Common classes used across Spring AI providing document processing, text transformation, embedding utilities, observability support, and tokenization capabilities for AI application development
Document readers and writers provide I/O capabilities for loading documents from various sources and writing them to destinations.
The readers and writers layer consists of:
Reads JSON documents and converts them to Document objects.

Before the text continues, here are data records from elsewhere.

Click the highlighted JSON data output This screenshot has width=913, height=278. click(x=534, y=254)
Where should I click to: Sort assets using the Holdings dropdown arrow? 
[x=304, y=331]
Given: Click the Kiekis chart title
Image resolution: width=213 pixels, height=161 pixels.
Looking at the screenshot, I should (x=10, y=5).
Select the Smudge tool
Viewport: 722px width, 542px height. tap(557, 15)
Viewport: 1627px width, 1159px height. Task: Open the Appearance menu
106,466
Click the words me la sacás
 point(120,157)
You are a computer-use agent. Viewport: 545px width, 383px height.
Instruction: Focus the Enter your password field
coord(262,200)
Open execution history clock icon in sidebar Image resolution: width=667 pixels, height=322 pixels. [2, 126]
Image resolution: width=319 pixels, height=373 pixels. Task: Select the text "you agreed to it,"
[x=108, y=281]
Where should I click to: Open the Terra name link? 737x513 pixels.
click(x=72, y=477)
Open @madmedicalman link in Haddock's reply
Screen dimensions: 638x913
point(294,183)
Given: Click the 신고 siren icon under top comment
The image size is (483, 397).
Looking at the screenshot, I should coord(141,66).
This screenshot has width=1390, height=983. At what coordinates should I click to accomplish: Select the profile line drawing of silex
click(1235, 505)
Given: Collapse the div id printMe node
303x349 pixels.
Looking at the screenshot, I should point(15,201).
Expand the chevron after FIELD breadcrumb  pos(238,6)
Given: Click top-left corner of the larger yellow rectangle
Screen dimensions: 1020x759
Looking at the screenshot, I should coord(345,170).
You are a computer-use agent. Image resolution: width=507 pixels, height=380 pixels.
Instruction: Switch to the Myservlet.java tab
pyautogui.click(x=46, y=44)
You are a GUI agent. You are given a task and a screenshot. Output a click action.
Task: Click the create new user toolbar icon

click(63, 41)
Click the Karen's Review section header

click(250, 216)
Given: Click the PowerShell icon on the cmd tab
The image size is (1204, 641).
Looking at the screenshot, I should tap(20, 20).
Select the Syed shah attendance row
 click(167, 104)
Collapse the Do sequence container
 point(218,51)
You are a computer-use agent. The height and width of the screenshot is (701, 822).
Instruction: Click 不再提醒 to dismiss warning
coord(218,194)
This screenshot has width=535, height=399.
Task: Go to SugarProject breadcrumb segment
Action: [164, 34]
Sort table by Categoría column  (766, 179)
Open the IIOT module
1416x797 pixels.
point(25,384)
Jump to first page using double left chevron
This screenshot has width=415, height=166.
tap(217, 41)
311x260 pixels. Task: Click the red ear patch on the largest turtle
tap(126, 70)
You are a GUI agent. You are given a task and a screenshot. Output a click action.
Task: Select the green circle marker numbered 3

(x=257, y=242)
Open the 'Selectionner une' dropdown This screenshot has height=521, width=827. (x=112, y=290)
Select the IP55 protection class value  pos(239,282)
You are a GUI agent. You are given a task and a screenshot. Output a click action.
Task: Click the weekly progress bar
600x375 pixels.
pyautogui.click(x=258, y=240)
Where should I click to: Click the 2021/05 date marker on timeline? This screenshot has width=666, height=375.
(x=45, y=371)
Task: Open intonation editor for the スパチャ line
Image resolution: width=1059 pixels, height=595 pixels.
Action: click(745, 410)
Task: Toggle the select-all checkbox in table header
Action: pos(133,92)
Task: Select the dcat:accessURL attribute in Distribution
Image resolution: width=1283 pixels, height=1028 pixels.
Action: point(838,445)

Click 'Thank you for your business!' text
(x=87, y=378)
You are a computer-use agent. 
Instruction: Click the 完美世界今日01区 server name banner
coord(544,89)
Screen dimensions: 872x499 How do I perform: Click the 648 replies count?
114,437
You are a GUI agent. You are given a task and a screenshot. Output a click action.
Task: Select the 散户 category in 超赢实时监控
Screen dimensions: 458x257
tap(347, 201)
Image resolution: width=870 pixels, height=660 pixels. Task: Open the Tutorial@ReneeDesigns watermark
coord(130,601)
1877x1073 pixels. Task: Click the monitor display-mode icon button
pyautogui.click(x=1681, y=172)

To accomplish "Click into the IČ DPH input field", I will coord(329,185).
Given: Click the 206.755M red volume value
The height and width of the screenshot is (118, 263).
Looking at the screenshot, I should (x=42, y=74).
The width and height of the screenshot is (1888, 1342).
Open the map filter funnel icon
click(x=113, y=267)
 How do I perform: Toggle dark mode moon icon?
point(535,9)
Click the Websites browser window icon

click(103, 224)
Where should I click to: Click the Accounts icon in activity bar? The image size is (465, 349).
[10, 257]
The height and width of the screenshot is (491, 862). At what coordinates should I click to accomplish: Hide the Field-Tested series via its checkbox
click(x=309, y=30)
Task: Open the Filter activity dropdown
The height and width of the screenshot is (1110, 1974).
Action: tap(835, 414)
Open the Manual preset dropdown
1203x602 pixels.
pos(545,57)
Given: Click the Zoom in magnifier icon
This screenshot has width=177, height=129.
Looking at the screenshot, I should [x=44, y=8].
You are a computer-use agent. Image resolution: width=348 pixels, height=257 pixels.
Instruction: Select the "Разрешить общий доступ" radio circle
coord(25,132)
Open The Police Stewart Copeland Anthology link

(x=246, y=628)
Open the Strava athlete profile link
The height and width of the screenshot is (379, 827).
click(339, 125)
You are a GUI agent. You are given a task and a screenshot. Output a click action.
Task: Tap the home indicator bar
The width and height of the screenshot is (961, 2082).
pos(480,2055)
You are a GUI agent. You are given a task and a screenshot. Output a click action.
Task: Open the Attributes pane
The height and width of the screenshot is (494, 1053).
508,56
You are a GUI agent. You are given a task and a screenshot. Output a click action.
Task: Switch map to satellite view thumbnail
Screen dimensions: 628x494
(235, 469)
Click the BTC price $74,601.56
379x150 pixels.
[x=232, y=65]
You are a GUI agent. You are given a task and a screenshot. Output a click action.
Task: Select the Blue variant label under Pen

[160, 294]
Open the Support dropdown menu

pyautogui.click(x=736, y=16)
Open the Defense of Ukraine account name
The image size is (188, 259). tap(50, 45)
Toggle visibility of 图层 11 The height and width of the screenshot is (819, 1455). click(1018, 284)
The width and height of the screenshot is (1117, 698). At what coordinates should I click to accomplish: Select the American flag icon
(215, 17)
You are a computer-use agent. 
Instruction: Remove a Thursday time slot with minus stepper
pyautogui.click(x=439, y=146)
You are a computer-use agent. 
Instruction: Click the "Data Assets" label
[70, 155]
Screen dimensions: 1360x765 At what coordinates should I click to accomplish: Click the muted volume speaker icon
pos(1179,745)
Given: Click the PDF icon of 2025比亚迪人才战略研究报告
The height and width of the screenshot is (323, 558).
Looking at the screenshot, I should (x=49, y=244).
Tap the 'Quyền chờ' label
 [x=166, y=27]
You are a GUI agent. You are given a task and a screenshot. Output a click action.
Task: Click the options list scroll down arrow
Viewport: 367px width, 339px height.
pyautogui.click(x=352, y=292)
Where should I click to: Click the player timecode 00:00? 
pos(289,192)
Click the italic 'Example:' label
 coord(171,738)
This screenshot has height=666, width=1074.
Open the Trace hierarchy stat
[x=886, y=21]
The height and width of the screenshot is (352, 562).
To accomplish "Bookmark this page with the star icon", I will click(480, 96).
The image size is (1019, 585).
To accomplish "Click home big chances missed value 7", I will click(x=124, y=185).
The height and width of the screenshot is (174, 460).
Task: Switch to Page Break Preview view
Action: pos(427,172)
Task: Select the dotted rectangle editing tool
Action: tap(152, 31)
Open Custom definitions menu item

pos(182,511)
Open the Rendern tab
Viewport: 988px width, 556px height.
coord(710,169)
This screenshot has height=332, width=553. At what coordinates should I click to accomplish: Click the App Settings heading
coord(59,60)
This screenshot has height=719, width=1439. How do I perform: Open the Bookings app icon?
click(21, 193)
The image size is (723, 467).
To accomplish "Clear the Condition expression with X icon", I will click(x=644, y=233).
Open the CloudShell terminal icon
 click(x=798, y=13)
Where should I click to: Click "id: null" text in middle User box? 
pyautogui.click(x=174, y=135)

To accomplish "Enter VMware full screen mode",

package org.springframework.ai.reader;
import org.springframework.ai.document.Document;
import org.springframework.ai.document.DocumentReader;
import org.springframework.core.io.Resource;
import java.util.List;
class JsonReader implements DocumentReader {
/**
* Create reader for JSON resource.
* Converts entire JSON to documents.
* @param resource JSON resource to read
*/
JsonReader(Resource resource);
/**
* Create reader with specific JSON keys.
* Only specified keys are used for document content.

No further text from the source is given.